__Task instructions__: I need each line of the entries below that includes the string "agent".

__Exercise inputs__:

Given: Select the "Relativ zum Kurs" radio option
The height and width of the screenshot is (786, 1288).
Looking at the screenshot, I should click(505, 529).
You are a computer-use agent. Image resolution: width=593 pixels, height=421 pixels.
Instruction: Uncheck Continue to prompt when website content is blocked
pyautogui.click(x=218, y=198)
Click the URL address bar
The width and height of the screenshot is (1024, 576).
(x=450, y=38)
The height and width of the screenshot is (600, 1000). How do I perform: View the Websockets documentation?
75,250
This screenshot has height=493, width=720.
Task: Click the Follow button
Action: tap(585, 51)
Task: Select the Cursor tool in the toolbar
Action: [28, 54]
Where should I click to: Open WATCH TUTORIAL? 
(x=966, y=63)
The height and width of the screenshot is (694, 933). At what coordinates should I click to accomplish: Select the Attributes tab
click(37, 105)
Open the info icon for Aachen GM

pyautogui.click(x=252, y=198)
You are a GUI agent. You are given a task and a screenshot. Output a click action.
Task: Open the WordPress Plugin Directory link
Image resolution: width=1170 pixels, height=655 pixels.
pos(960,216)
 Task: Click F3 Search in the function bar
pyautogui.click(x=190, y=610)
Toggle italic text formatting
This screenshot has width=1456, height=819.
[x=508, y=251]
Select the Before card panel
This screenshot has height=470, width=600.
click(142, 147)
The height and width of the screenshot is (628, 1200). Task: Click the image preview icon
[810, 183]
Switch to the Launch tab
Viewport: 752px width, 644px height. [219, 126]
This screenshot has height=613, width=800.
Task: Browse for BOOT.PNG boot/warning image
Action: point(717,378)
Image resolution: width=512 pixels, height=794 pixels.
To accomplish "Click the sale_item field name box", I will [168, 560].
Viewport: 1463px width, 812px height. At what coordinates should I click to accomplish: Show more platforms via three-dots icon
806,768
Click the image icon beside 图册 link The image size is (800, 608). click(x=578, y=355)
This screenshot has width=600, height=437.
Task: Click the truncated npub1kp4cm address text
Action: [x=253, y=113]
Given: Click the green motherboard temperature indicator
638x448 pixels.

__Solution for this exercise__:
You are a computer-use agent. Image resolution: width=593 pixels, height=421 pixels.
You are a GUI agent. You are given a task and a screenshot. Output a click action.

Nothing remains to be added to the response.